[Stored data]
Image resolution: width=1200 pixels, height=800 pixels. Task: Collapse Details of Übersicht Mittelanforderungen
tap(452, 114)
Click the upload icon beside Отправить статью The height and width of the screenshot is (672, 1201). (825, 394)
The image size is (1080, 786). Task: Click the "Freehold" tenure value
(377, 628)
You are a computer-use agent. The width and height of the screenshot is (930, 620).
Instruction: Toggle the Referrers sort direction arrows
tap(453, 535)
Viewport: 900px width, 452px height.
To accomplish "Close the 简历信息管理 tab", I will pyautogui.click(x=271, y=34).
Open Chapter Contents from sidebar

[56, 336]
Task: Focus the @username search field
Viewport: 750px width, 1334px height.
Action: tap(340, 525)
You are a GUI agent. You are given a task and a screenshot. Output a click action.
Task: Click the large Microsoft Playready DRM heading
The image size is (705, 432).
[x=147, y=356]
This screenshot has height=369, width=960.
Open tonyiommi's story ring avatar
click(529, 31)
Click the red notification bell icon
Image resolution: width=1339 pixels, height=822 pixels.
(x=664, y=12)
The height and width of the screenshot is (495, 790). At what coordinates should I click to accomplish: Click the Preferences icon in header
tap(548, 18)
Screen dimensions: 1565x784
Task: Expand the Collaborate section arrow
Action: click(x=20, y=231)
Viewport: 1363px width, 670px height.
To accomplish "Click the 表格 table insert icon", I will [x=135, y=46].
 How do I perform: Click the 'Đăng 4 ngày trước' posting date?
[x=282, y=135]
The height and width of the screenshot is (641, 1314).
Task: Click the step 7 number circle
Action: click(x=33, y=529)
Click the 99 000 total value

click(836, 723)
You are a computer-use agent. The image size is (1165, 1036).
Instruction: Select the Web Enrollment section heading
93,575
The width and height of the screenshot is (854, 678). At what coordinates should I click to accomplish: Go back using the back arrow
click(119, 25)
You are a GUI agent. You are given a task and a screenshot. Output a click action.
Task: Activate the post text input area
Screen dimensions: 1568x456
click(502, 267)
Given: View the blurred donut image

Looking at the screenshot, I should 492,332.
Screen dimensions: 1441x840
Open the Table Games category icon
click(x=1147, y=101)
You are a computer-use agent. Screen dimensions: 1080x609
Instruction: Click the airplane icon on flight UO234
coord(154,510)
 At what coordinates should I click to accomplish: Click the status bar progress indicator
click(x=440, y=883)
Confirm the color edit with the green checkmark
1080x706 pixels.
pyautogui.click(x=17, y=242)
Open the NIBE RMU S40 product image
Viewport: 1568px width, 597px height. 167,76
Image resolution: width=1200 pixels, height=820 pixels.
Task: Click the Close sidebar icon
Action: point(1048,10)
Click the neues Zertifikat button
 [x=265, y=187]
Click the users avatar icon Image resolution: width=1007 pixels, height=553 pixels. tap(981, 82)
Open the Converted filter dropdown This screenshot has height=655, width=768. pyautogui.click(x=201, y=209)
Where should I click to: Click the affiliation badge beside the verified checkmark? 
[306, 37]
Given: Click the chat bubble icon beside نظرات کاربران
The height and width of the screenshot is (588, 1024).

## HOW TO COMPLETE THIS TASK
Set down every entry again, word for word.

## REPLY TO THE EXERCISE
Image resolution: width=1200 pixels, height=800 pixels. Task: Collapse Details of Übersicht Mittelanforderungen
tap(452, 114)
Click the upload icon beside Отправить статью The height and width of the screenshot is (672, 1201). (825, 394)
The image size is (1080, 786). Task: Click the "Freehold" tenure value
(377, 628)
You are a computer-use agent. The width and height of the screenshot is (930, 620).
Instruction: Toggle the Referrers sort direction arrows
tap(453, 535)
Viewport: 900px width, 452px height.
To accomplish "Close the 简历信息管理 tab", I will pyautogui.click(x=271, y=34).
Open Chapter Contents from sidebar

[56, 336]
Task: Focus the @username search field
Viewport: 750px width, 1334px height.
Action: tap(340, 525)
You are a GUI agent. You are given a task and a screenshot. Output a click action.
Task: Click the large Microsoft Playready DRM heading
The image size is (705, 432).
[x=147, y=356]
This screenshot has height=369, width=960.
Open tonyiommi's story ring avatar
click(529, 31)
Click the red notification bell icon
Image resolution: width=1339 pixels, height=822 pixels.
(x=664, y=12)
The height and width of the screenshot is (495, 790). At what coordinates should I click to accomplish: Click the Preferences icon in header
tap(548, 18)
Screen dimensions: 1565x784
Task: Expand the Collaborate section arrow
Action: click(x=20, y=231)
Viewport: 1363px width, 670px height.
To accomplish "Click the 表格 table insert icon", I will [x=135, y=46].
 How do I perform: Click the 'Đăng 4 ngày trước' posting date?
[x=282, y=135]
The height and width of the screenshot is (641, 1314).
Task: Click the step 7 number circle
Action: click(x=33, y=529)
Click the 99 000 total value

click(836, 723)
You are a computer-use agent. The image size is (1165, 1036).
Instruction: Select the Web Enrollment section heading
93,575
The width and height of the screenshot is (854, 678). At what coordinates should I click to accomplish: Go back using the back arrow
click(119, 25)
You are a GUI agent. You are given a task and a screenshot. Output a click action.
Task: Activate the post text input area
Screen dimensions: 1568x456
click(502, 267)
Given: View the blurred donut image

Looking at the screenshot, I should 492,332.
Screen dimensions: 1441x840
Open the Table Games category icon
click(x=1147, y=101)
You are a computer-use agent. Screen dimensions: 1080x609
Instruction: Click the airplane icon on flight UO234
coord(154,510)
 At what coordinates should I click to accomplish: Click the status bar progress indicator
click(x=440, y=883)
Confirm the color edit with the green checkmark
1080x706 pixels.
pyautogui.click(x=17, y=242)
Open the NIBE RMU S40 product image
Viewport: 1568px width, 597px height. 167,76
Image resolution: width=1200 pixels, height=820 pixels.
Task: Click the Close sidebar icon
Action: point(1048,10)
Click the neues Zertifikat button
 [x=265, y=187]
Click the users avatar icon Image resolution: width=1007 pixels, height=553 pixels. tap(981, 82)
Open the Converted filter dropdown This screenshot has height=655, width=768. pyautogui.click(x=201, y=209)
Where should I click to: Click the affiliation badge beside the verified checkmark? 
[306, 37]
Given: Click the chat bubble icon beside نظرات کاربران
The height and width of the screenshot is (588, 1024).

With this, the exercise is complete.